Em 2020, os governos em todo o mundo gastaram uma média de apenas 2% dos orçamentos gerais de saúde na área mental, sendo que os países de renda média baixa investiram menos de 1%. Em nota conjunta com a OIT (Organização Internacional do Trabalho), a OMS estima que 12 bilhões de dias de trabalho são perdidos anualmente devido à depressão e à ansiedade que custam à economia global quase US$ 1 trilhão. Além desses impactos, chama a atenção que, quando não tratada, a depressão aumenta o número de outras doenças e a mortalidade.   

“Na América Latina e particularmente no Brasil, as questões de pouco reconhecimento, preconceito, falta de estrutura de assistência para transtornos mentais, especialmente na população mais pobre e mais sofrida, têm dificultado a capacidade de resposta adequada a esses problemas”, afirma o psiquiatra Paulo Rossi Menezes, professor de medicina preventiva da Faculdade de Medicina da USP em Ribeirão Preto. Especialista em epidemiologia psiquiátrica e saúde mental global, Rossi Menezes foi convidado a participar de uma comissão da Opas (Organização Pan-Americana da Saúde) para apresentar recomendações e diretrizes para reduzir o sofrimento e o impacto gerado na saúde mental da população dos países do continente.  

“São várias ações que passam pelo enfrentamento do racismo estrutural muito forte no Brasil, que leva a população negra e indígena a sofrer esses transtornos sem ter acesso a tratamento, a desigualdade social, a violência de gênero contra as mulheres, até a conscientização da sociedade no sentido de compreender que os problemas de depressão e ansiedade são iguais a quaisquer outros da área de saúde em geral”, afirma o médico.  

Ele salienta que é preciso que cada vez mais médicos de outras especialidade e clínicos gerais aprendam a fazer o diagnóstico dessas doenças. “É preciso sair do nível de especialistas - psiquiatras e psicólogos - que são relativamente poucos, e integrar a saúde mental na cobertura universal de saúde básica”, afirmou. “Temos possibilidade de usar recursos como a telessaúde, por exemplo, para dar acesso a um grande número de pessoas que vive em áreas onde é mais difícil obter os cuidados necessários.”  

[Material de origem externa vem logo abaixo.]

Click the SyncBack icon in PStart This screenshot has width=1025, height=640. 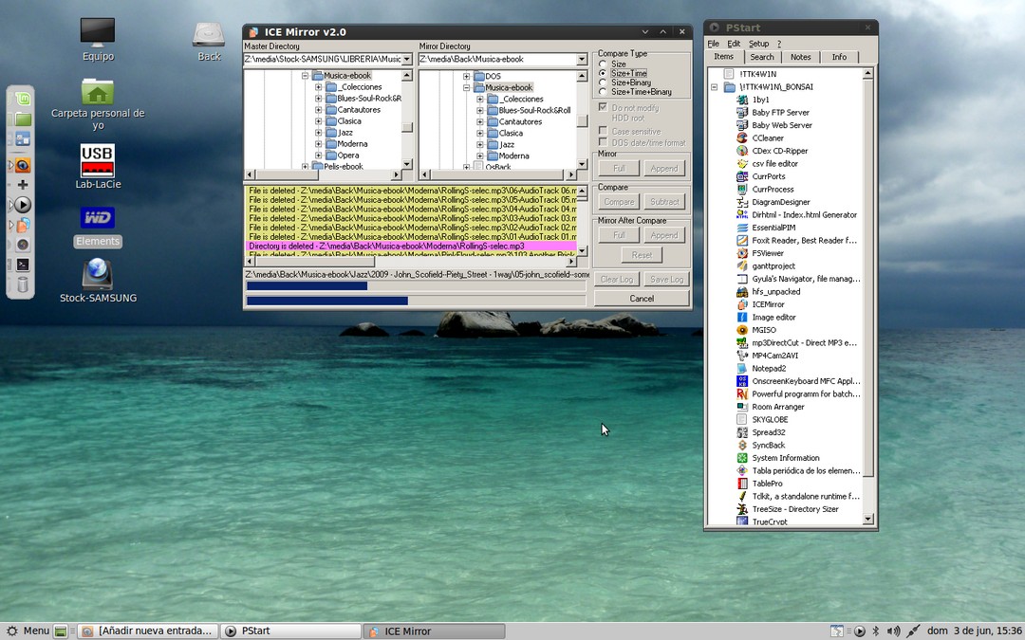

Inovações digitais na área de saúde mental são bem-vindas, afirma o médico. “A pandemia mostrou que é possível ter uma interação usando tecnologia digital entre o terapeuta e o paciente sem a necessidade do encontro presencial”, explicou. “Mas isso só ocorreu com uma pequena parcela da população, estamos estudando como podemos incorporar essa possibilidade no SUS.”   

Um estudo realizado pelo grupo do médico e outras instituições do Brasil e do Peru, publicado no “Journal of the American Medical Association” (Jama), testou um aplicativo em usuários do SUS em São Paulo e dos sistemas de saúde do Peru, em Lima, destinado a reduzir a depressão. “O aplicativo mostrou-se eficaz para reduzir a depressão após três meses do início do tratamento (43,7% dos participantes em São Paulo e 52,7% em Lima), e também teve impacto em outras variáveis, como qualidade de vida, redução da percepção de incapacidades e ativação comportamental", disse.  

Para Rossi Menezes, a pandemia pelo menos serviu para mostrar que a saúde mental deve ser uma das principais prioridades da saúde pública. “A sociedade e especialmente as empresas, que sofrem prejuízos econômicos, parecem ter se dado conta que depressão, ansiedade e outros transtornos mentais são mais comuns do que se imaginava e, portanto, é preciso pensar em ações para modificar esse cenário.” Ele acrescenta que a pandemia não acabou, sendo necessário aproveitar a oportunidade trazida pelos seus ensinamentos para abordar as fraquezas de longa data existentes nos serviços de saúde mental e fortalecer essa área nos próximos anos.